Whether it’s a genetically engineered conscience or drones distributing food, the ideas emerging on how we might achieve our goal of a food secure planet by 2050 were provocative and powerful. An extremely important element of this conversation was the emphasis on action. The participants in the room were not just brilliant thinkers; they were also practitioners. Each year, a small group of these entrepreneurs makes its way to the final round of the Thought for Food competition and is invited to pitch their innovations to a panel of judges, a role played by GKI’s Sara Farley in 2015. The winner is given funding to develop and test their ideas.

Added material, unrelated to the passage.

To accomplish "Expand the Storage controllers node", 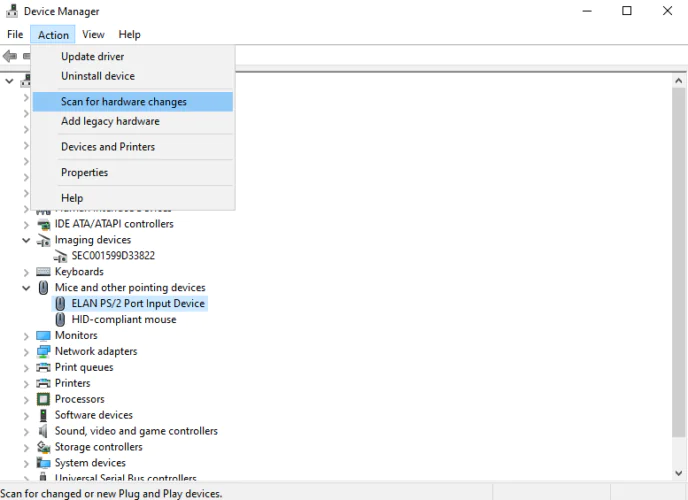I will click(x=27, y=447).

The 2016 TFF winning team—Kulisha—produces low-cost, insect-based fish feed set to transform East Africa’s aquaculture industry and expand opportunities for low-income communities to benefit from sustainable, high-protein nutrition. For Kulisha, the other finalist teams, and all innovators present at the Thought for Food Global Summit, GKI’s Three Horizons was more than just a thought exercise about the future. Rather, Three Horizons demonstrated each participant’s role in the larger system of interconnected actors, innovations, and resources necessary to achieve our shared vision of a food secure future.